I don't need this now. What I would kindly ask though is that before ISC is removed from OPNsense, a true replacement is available and working. And I do include registering DHCP hostnames in the DNS subsystem in this conversation.

 I'm puzzled too - I don't understand implementing KEA when it doesn't match functionalities in ISC. Issues in 24.7 with OpenVPN UDP server (at least in my case) plus removing functionality in ISC dhcp in 24.7 made me reverting upgrade back. to version 24.1.10...
OPNsense on:
Intel(R) Xeon(R) E-2278G CPU @ 3.40GHz (4 cores)
8 GB RAM
50 GB HDD
and plenty of vlans ;-)

Quote from: GreenMatter on July 29, 2024, 04:36:20 PM
I'm puzzled too - I don't understand implementing KEA when it doesn't match functionalities in ISC.

https://www.isc.org/blogs/isc-dhcp-eol/

Being an open-source developer is truly a labor of love.

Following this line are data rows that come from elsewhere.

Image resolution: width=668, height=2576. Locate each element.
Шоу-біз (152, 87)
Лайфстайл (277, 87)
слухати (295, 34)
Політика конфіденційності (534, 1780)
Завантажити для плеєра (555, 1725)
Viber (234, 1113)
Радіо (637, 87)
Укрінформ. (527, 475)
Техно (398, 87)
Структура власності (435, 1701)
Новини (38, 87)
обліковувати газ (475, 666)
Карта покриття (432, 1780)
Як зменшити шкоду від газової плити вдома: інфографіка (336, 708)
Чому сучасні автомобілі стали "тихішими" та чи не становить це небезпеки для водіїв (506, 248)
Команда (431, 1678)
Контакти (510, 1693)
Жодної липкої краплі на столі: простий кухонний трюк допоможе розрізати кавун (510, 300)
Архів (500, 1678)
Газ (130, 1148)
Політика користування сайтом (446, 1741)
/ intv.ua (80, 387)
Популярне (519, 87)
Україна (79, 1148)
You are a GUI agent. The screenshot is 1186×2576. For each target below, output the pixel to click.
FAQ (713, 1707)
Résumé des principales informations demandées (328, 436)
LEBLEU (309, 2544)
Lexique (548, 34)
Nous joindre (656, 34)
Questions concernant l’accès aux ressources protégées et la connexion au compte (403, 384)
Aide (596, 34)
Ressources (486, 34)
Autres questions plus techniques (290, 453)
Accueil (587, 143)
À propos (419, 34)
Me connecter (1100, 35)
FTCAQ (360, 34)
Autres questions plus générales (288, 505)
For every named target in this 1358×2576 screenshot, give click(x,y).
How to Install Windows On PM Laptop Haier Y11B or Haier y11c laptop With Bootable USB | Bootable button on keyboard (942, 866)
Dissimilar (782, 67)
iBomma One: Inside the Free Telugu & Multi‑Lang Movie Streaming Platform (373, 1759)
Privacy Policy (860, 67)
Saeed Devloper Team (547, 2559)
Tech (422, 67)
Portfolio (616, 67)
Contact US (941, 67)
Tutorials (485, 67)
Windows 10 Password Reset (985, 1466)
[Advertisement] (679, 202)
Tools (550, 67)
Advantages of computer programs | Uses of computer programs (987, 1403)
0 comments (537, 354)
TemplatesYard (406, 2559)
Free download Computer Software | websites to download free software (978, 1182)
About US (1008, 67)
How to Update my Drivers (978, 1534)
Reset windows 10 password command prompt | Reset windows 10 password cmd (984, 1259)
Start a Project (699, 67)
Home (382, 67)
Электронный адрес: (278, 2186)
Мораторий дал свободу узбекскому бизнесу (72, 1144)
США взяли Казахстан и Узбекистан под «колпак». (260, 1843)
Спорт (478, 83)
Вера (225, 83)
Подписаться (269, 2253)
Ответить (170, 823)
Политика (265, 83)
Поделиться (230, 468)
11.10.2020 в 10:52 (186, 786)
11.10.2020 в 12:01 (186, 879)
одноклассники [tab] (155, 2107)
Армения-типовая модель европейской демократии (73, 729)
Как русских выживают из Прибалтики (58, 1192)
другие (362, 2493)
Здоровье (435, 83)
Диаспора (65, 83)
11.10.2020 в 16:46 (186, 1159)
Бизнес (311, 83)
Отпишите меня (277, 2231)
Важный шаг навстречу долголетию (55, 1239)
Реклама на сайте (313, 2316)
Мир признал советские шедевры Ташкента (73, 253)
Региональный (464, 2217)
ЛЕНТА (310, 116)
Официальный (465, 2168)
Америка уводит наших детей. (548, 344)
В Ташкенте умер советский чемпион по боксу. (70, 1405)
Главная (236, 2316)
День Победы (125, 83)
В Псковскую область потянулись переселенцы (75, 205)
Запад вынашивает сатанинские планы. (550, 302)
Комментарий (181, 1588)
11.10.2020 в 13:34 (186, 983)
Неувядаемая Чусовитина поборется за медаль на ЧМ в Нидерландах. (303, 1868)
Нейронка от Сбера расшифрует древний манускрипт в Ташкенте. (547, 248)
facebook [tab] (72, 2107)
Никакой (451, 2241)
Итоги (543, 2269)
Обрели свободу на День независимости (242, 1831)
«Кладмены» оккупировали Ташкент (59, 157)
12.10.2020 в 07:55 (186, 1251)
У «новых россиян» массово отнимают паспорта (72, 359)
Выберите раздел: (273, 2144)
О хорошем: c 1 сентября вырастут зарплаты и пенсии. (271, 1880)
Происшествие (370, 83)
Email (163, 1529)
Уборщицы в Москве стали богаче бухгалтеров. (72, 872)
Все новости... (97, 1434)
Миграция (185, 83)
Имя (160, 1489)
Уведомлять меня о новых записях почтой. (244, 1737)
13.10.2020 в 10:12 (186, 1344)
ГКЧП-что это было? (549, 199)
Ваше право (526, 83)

If KEA was implemented in a big-bang a year from now, people would complain that it was taking too long. If KEA is implemented in phases, then people complain that it is not feature complete.

I trust the OPNsense devs to make the right calls. I doubt ISC is going to be removed until KEA is at or near feature parity. In the meantime, keep using ISC until KEA has the features you need. I switched over to KEA this week and it is working without problems.

@julsssark I could not agree more.

But for the sake of proper terminology: it is not KEA that is lacking features compared with ISC-DCHPd, it is the integration of KEA into OPNsense which is not yet feature complete.

Both ISC-DHCPd and KEA are third party products. If there really are features entirely lacking in KEA we could complain and argue on the forum all we want, nothing would be going to change. The feature set of KEA is decided by a semi-open source (they have paid closed source modules if I am not mistaken) project entirely independent from OPNsense.

Kind regards,
Patrick
Deciso DEC750
People who think they know everything are a great annoyance to those of us who do. (Isaac Asimov)

Thanks Patrick for clarifying my comment. That is what I intended.